In figuring out the best way to approach your giving, there’s no shortage of competing voices offering advice about where you should direct your charitable dollars. However, it’s important to also pay attention to how you give. No matter the issue area you care most about — whether it’s climate change, education, or the arts — the way in which you interact with the social change leaders you’re supporting on the front lines has a meaningful influence on their ability to carry out their work most effectively.

At the Center for Effective Philanthropy (CEP), we work with funders to help them better understand what practices make for more effective giving. In our work, we hear from many perspectives, including that of funders and nonprofits. Recently, three perspectives we’ve heard from on our blog stand out as salient pieces of advice for donors on how they can be effective in their giving — so that the nonprofits they support can best work toward achieving the goals that matter most to all involved.

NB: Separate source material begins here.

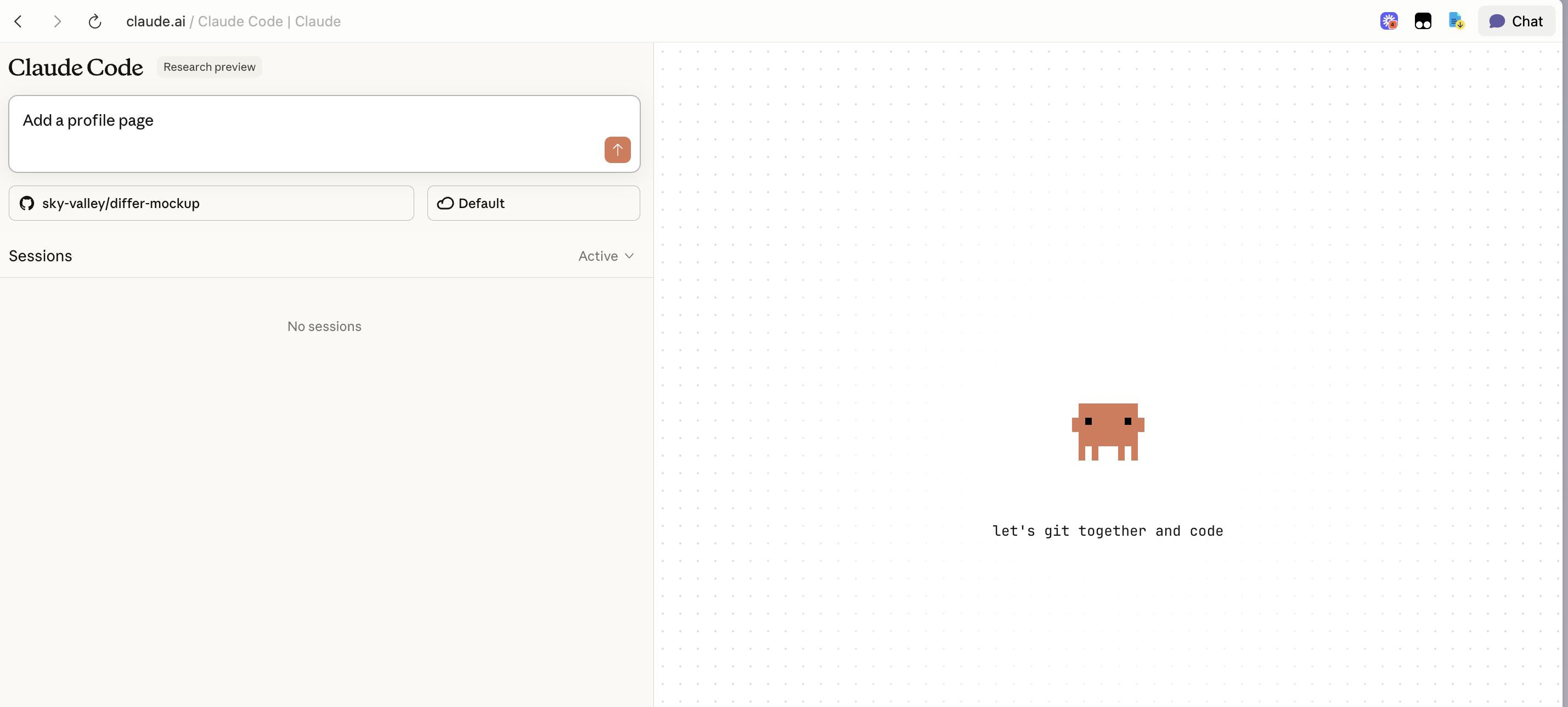Click the black goggles extension icon
This screenshot has width=1568, height=707.
[1423, 20]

Donors, here are three tips to bear in mind as you consider how to make the most out of your charitable giving:

1. Provide Flexible Funding

“A leadership team that is focused on efficiency and effectiveness is what everyone should want, but many grantmaking processes unintentionally result in a focus on compliance instead.  And once the entrepreneurial spirit is squeezed out of a culture in favor of compliance, it’s hard to get it back in, so this can have long-term consequences.”

“I’ve found as a nonprofit leader that the flexibility of funding has been more important than any other grant characteristic over the long term. In a professionalized industry of strategic planning and outcome tracking, it’s time to go beyond not only the overhead myth, but also beyond the distorting type of managerial training wheels that line-item grant budgets represent.”

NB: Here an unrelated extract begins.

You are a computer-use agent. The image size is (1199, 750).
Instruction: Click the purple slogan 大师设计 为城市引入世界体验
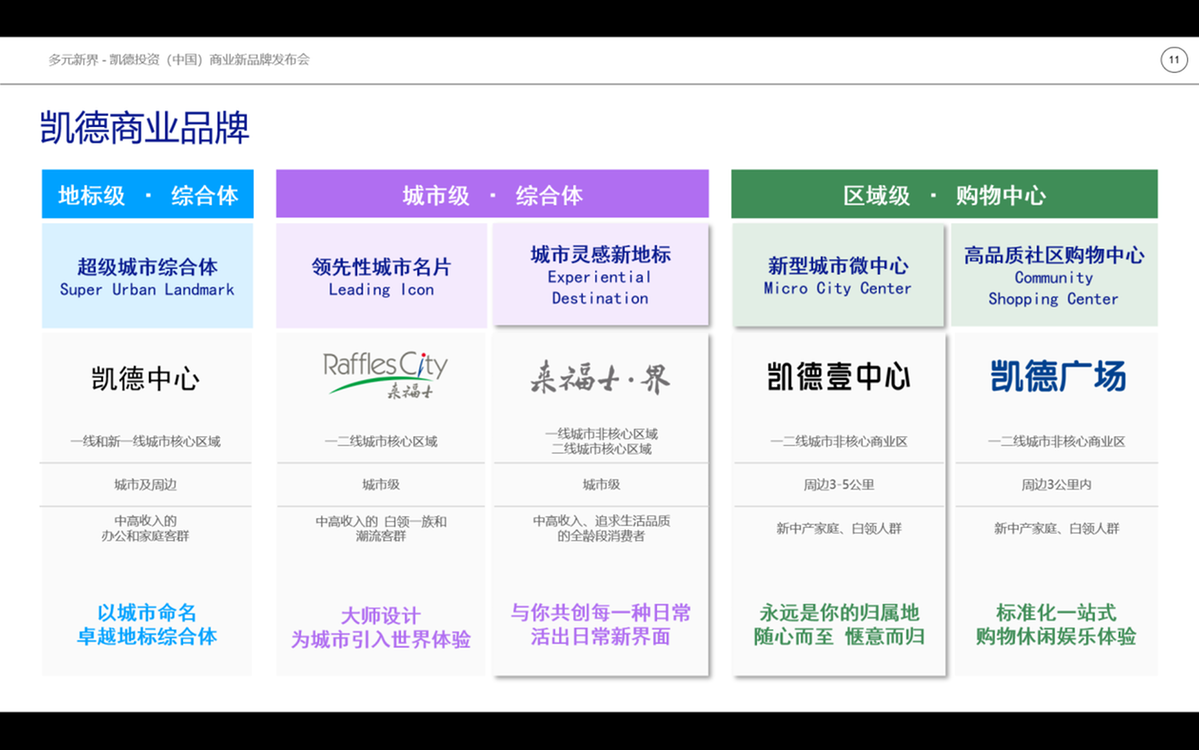click(381, 628)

- Alex Forrester, Co-founder and Chief Strategy and Innovation Officer, Rising Tide Capital (“The Curse of Line-Item Budgets: Tracking Pennies Instead of Outcomes”)

2. Avoid Creating Unnecessary Harms for Nonprofit Leaders

“Many of the unavoidable challenges for nonprofit staff flow from the reasons they do the work — serving clients and addressing challenges that are really hard to witness and even harder to change. But there are also avoidable challenges for nonprofit staff — and some of those are created or exacerbated by donors in how they make their donations.”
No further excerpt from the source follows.